Write out every record in full, keeping each character exactly as it is.

Dataset entries
☆ ☆ ☆ ☆ ☆

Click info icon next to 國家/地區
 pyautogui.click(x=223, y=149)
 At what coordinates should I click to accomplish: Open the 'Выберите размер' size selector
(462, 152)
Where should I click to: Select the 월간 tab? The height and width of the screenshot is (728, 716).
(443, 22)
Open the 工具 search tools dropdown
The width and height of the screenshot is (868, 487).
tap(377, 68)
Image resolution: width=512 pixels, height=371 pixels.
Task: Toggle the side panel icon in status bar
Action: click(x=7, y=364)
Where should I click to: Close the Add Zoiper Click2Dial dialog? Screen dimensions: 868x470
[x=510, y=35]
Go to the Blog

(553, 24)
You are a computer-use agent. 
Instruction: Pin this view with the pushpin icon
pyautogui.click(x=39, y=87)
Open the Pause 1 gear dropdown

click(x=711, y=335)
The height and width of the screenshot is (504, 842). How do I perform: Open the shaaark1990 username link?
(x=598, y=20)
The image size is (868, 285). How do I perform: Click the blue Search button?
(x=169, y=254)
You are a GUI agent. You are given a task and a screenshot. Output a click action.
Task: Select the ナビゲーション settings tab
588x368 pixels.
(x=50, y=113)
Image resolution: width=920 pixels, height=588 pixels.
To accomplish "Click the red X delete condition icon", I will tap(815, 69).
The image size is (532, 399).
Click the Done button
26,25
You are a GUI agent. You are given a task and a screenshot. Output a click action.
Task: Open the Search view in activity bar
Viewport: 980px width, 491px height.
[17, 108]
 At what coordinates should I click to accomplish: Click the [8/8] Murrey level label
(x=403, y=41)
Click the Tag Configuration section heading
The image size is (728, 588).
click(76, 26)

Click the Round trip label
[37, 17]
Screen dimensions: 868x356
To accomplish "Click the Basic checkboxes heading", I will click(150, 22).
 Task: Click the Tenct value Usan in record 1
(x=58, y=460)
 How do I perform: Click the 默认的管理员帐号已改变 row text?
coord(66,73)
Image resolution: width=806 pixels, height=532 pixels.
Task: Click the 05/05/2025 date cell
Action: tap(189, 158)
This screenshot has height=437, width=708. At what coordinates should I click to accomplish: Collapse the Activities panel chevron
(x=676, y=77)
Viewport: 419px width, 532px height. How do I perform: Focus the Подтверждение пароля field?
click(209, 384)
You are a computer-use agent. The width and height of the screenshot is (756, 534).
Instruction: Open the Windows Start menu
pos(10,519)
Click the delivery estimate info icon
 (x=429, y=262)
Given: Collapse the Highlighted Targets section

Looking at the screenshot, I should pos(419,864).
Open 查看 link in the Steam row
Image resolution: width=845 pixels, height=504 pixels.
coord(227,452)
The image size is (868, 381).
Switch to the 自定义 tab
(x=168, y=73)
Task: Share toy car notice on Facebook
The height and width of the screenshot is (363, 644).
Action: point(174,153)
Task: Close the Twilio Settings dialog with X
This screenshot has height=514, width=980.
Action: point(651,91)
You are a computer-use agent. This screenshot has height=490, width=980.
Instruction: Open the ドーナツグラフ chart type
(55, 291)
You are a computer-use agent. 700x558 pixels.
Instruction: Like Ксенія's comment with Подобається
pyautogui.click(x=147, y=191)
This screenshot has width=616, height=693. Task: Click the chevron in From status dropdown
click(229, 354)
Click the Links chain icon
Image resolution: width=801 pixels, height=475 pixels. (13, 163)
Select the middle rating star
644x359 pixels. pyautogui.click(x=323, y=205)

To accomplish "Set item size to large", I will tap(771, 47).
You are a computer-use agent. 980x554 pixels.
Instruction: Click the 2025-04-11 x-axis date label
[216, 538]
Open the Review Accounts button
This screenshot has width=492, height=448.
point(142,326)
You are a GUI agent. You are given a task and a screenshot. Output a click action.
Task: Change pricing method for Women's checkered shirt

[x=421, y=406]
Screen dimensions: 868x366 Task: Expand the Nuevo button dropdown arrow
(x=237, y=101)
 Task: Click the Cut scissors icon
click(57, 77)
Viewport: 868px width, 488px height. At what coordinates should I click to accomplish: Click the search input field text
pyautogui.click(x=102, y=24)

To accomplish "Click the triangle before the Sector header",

☆ ☆ ☆ ☆ ☆

# [Reply]
Click info icon next to 國家/地區
 pyautogui.click(x=223, y=149)
 At what coordinates should I click to accomplish: Open the 'Выберите размер' size selector
(462, 152)
Where should I click to: Select the 월간 tab? The height and width of the screenshot is (728, 716).
(443, 22)
Open the 工具 search tools dropdown
The width and height of the screenshot is (868, 487).
tap(377, 68)
Image resolution: width=512 pixels, height=371 pixels.
Task: Toggle the side panel icon in status bar
Action: click(x=7, y=364)
Where should I click to: Close the Add Zoiper Click2Dial dialog? Screen dimensions: 868x470
[x=510, y=35]
Go to the Blog

(553, 24)
You are a computer-use agent. 
Instruction: Pin this view with the pushpin icon
pyautogui.click(x=39, y=87)
Open the Pause 1 gear dropdown

click(x=711, y=335)
The height and width of the screenshot is (504, 842). How do I perform: Open the shaaark1990 username link?
(x=598, y=20)
The image size is (868, 285). How do I perform: Click the blue Search button?
(x=169, y=254)
You are a GUI agent. You are given a task and a screenshot. Output a click action.
Task: Select the ナビゲーション settings tab
588x368 pixels.
(x=50, y=113)
Image resolution: width=920 pixels, height=588 pixels.
To accomplish "Click the red X delete condition icon", I will tap(815, 69).
The image size is (532, 399).
Click the Done button
26,25
You are a GUI agent. You are given a task and a screenshot. Output a click action.
Task: Open the Search view in activity bar
Viewport: 980px width, 491px height.
[17, 108]
 At what coordinates should I click to accomplish: Click the [8/8] Murrey level label
(x=403, y=41)
Click the Tag Configuration section heading
The image size is (728, 588).
click(76, 26)

Click the Round trip label
[37, 17]
Screen dimensions: 868x356
To accomplish "Click the Basic checkboxes heading", I will click(150, 22).
 Task: Click the Tenct value Usan in record 1
(x=58, y=460)
 How do I perform: Click the 默认的管理员帐号已改变 row text?
coord(66,73)
Image resolution: width=806 pixels, height=532 pixels.
Task: Click the 05/05/2025 date cell
Action: tap(189, 158)
This screenshot has height=437, width=708. At what coordinates should I click to accomplish: Collapse the Activities panel chevron
(x=676, y=77)
Viewport: 419px width, 532px height. How do I perform: Focus the Подтверждение пароля field?
click(209, 384)
You are a computer-use agent. The width and height of the screenshot is (756, 534).
Instruction: Open the Windows Start menu
pos(10,519)
Click the delivery estimate info icon
 (x=429, y=262)
Given: Collapse the Highlighted Targets section

Looking at the screenshot, I should pos(419,864).
Open 查看 link in the Steam row
Image resolution: width=845 pixels, height=504 pixels.
coord(227,452)
The image size is (868, 381).
Switch to the 自定义 tab
(x=168, y=73)
Task: Share toy car notice on Facebook
The height and width of the screenshot is (363, 644).
Action: point(174,153)
Task: Close the Twilio Settings dialog with X
This screenshot has height=514, width=980.
Action: point(651,91)
You are a computer-use agent. This screenshot has height=490, width=980.
Instruction: Open the ドーナツグラフ chart type
(55, 291)
You are a computer-use agent. 700x558 pixels.
Instruction: Like Ксенія's comment with Подобається
pyautogui.click(x=147, y=191)
This screenshot has width=616, height=693. Task: Click the chevron in From status dropdown
click(229, 354)
Click the Links chain icon
Image resolution: width=801 pixels, height=475 pixels. (13, 163)
Select the middle rating star
644x359 pixels. pyautogui.click(x=323, y=205)

To accomplish "Set item size to large", I will tap(771, 47).
You are a computer-use agent. 980x554 pixels.
Instruction: Click the 2025-04-11 x-axis date label
[216, 538]
Open the Review Accounts button
This screenshot has width=492, height=448.
point(142,326)
You are a GUI agent. You are given a task and a screenshot. Output a click action.
Task: Change pricing method for Women's checkered shirt

[x=421, y=406]
Screen dimensions: 868x366 Task: Expand the Nuevo button dropdown arrow
(x=237, y=101)
 Task: Click the Cut scissors icon
click(57, 77)
Viewport: 868px width, 488px height. At what coordinates should I click to accomplish: Click the search input field text
pyautogui.click(x=102, y=24)

To accomplish "Click the triangle before the Sector header",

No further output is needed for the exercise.